Data extracted from a collection
○ ○ ○
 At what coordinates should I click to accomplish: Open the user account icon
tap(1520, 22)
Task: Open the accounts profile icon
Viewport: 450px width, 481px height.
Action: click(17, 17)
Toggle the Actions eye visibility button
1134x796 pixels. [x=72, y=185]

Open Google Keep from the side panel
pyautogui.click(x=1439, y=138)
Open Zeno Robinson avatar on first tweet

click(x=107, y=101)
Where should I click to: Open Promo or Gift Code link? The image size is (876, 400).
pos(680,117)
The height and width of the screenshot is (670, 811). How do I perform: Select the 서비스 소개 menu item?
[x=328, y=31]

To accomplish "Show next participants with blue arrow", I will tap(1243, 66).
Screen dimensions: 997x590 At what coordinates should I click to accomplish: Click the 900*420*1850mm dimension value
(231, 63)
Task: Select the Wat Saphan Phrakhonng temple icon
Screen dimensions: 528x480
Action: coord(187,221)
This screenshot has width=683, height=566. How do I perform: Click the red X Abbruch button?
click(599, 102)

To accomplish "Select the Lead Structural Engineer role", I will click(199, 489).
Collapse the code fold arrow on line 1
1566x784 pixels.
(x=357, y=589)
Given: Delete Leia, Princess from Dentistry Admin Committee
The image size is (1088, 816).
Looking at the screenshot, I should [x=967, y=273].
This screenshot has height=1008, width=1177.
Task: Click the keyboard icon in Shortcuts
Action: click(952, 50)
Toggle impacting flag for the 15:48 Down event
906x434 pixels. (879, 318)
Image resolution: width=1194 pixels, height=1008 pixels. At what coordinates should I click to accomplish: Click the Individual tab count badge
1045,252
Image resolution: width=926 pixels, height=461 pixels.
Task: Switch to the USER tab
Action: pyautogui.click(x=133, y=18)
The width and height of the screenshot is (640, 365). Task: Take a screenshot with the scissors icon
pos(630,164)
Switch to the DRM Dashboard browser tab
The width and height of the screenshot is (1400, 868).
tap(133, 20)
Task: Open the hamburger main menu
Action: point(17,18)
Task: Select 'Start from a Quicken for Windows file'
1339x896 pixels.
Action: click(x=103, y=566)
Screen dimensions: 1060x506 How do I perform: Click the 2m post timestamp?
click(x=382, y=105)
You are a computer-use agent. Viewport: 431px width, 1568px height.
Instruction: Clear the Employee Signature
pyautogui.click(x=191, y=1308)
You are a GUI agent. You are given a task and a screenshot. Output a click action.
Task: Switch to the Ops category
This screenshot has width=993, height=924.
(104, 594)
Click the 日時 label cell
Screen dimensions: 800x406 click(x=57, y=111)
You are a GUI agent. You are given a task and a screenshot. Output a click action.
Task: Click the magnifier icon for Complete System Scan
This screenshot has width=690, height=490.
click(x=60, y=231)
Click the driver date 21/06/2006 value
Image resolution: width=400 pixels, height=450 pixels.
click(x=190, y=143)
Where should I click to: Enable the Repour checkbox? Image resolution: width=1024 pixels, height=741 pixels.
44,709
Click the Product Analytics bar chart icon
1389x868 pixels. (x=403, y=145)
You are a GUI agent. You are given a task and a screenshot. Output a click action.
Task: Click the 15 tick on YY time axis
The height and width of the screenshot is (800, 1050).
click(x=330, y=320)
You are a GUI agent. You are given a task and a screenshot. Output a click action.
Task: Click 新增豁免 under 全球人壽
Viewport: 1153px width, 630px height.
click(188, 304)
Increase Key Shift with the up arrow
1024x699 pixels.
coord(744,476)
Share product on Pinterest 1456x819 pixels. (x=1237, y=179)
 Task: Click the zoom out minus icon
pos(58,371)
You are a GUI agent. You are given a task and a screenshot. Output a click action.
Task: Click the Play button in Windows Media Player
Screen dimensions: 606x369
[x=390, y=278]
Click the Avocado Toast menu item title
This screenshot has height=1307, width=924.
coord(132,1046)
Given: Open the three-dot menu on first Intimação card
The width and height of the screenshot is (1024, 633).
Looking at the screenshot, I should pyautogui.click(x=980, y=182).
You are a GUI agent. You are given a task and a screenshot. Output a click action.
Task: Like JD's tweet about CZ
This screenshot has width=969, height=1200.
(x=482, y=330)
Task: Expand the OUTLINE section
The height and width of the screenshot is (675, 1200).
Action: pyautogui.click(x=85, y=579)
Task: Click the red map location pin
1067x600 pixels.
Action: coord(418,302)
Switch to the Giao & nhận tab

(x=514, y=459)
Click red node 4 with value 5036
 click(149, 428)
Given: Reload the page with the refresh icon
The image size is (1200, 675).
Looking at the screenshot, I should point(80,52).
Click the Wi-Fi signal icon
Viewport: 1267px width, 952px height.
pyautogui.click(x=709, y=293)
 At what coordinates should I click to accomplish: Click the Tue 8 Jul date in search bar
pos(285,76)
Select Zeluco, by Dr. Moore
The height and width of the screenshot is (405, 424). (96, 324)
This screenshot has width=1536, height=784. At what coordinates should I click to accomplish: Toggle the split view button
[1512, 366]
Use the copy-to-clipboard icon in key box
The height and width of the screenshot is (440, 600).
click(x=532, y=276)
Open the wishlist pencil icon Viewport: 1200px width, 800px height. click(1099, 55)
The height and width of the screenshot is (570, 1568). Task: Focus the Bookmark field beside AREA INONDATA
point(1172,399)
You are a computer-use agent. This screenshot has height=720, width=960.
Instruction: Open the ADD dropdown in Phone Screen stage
○ ○ ○
# [WHAT YOU SHOULD DO]
Recast everything from the line containing "Click red node 4 with value 5036" down to the end of the rows as a numbered list, leaving out blank lines.

# [EXERCISE SOLUTION]
1. Click red node 4 with value 5036
2.  click(149, 428)
3. Given: Reload the page with the refresh icon
4. The image size is (1200, 675).
5. Looking at the screenshot, I should point(80,52).
6. Click the Wi-Fi signal icon
7. Viewport: 1267px width, 952px height.
8. pyautogui.click(x=709, y=293)
9.  At what coordinates should I click to accomplish: Click the Tue 8 Jul date in search bar
10. pos(285,76)
11. Select Zeluco, by Dr. Moore
12. The height and width of the screenshot is (405, 424). (96, 324)
13. This screenshot has width=1536, height=784. At what coordinates should I click to accomplish: Toggle the split view button
14. [1512, 366]
15. Use the copy-to-clipboard icon in key box
16. The height and width of the screenshot is (440, 600).
17. click(x=532, y=276)
18. Open the wishlist pencil icon Viewport: 1200px width, 800px height. click(1099, 55)
19. The height and width of the screenshot is (570, 1568). Task: Focus the Bookmark field beside AREA INONDATA
20. point(1172,399)
21. You are a computer-use agent. This screenshot has height=720, width=960.
22. Instruction: Open the ADD dropdown in Phone Screen stage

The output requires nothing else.